## What you should do
What is needed here is every line of the records that includes "code".

## Information shown
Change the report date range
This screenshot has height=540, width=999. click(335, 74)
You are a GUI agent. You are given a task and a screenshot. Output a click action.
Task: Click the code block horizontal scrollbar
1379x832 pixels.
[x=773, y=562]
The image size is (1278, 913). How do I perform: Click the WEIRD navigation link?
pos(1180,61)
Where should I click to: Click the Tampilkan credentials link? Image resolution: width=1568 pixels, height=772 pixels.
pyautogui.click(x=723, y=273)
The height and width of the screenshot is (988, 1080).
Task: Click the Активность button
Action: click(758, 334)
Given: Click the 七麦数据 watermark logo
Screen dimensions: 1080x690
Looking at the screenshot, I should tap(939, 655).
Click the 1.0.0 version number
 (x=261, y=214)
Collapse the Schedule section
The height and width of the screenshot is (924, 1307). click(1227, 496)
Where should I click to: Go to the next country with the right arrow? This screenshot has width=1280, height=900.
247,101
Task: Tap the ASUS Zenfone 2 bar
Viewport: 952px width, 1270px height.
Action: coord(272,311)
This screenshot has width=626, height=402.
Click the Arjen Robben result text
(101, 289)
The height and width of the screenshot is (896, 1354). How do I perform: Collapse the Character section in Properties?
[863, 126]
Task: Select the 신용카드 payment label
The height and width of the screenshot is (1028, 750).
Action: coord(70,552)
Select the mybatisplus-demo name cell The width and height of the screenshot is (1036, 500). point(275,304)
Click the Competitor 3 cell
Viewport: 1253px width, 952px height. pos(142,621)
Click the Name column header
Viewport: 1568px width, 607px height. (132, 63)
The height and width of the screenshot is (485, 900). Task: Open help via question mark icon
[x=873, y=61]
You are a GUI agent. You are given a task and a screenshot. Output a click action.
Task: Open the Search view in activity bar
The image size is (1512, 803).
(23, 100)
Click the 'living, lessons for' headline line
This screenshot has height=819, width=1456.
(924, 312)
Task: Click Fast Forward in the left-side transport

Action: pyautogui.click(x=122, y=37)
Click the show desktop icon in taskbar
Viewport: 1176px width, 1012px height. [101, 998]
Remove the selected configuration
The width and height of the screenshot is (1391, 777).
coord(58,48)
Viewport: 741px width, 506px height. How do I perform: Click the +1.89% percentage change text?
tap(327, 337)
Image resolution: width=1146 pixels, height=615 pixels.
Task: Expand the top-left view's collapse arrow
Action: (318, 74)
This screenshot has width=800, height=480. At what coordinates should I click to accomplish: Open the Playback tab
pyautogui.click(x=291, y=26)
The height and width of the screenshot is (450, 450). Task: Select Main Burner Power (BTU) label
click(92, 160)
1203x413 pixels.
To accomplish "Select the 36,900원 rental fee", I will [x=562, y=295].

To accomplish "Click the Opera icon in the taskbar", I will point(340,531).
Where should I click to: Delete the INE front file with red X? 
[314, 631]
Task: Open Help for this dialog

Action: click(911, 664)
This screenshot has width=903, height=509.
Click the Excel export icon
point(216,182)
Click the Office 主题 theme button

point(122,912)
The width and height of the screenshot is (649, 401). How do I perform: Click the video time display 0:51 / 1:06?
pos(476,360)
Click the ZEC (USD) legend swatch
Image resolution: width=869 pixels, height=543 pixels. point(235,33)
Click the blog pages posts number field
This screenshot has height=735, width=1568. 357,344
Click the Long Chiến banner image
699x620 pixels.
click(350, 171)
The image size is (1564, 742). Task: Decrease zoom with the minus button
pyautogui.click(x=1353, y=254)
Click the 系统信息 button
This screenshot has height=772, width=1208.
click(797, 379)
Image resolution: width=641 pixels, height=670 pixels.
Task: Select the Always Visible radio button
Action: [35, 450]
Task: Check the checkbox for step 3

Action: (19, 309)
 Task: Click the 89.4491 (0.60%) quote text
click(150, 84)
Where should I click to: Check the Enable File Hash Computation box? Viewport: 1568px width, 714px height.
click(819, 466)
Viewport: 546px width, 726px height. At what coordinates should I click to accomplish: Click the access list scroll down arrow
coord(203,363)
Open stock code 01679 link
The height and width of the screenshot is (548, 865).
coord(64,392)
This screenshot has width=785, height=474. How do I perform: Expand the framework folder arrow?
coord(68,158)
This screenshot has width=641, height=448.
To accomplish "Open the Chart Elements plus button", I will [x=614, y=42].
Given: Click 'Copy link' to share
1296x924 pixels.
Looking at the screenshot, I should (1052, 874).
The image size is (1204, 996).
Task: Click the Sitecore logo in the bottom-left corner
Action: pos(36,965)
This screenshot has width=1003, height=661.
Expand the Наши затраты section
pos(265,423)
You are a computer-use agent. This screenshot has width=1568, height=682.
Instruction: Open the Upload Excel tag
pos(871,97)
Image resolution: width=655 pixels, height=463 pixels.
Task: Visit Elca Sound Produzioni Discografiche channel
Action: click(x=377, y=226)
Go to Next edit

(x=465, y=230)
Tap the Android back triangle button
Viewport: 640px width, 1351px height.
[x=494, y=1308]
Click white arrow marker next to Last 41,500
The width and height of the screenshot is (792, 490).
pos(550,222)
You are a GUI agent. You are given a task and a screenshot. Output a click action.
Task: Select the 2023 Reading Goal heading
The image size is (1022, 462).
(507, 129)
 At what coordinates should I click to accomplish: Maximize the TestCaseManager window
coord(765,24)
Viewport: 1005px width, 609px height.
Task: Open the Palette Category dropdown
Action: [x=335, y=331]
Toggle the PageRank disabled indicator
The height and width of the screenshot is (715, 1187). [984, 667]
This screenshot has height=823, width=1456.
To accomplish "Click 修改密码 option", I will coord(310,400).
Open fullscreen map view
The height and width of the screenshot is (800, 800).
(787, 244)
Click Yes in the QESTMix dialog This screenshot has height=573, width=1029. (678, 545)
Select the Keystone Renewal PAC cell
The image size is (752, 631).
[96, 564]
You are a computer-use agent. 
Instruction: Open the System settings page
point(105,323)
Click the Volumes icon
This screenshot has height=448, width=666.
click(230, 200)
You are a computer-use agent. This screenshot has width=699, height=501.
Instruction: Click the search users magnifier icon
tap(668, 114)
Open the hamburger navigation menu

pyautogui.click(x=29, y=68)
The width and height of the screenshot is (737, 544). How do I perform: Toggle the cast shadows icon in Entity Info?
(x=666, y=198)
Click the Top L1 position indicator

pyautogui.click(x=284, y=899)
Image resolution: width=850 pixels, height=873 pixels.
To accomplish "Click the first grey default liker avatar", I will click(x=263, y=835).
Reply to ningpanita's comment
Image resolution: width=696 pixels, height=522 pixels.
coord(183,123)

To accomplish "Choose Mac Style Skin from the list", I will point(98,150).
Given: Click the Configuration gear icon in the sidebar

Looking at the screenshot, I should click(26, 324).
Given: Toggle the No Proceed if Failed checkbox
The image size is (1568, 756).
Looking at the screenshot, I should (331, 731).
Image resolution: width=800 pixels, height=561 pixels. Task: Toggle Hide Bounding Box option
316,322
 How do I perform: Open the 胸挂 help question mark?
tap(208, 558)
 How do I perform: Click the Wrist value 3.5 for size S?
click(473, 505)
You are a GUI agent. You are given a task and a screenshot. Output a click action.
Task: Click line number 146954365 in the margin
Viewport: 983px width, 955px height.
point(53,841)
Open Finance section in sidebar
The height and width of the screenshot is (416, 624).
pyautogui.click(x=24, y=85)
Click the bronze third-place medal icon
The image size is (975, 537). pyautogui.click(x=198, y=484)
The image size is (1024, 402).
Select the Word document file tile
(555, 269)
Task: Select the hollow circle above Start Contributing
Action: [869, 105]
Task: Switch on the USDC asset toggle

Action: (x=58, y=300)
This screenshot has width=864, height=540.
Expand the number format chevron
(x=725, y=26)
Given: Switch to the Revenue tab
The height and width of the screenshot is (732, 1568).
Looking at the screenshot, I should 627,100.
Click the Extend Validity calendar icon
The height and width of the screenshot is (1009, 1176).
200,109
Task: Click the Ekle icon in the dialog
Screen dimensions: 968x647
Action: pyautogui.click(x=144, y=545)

## Written response
Task: Click the code block horizontal scrollbar
Open stock code 01679 link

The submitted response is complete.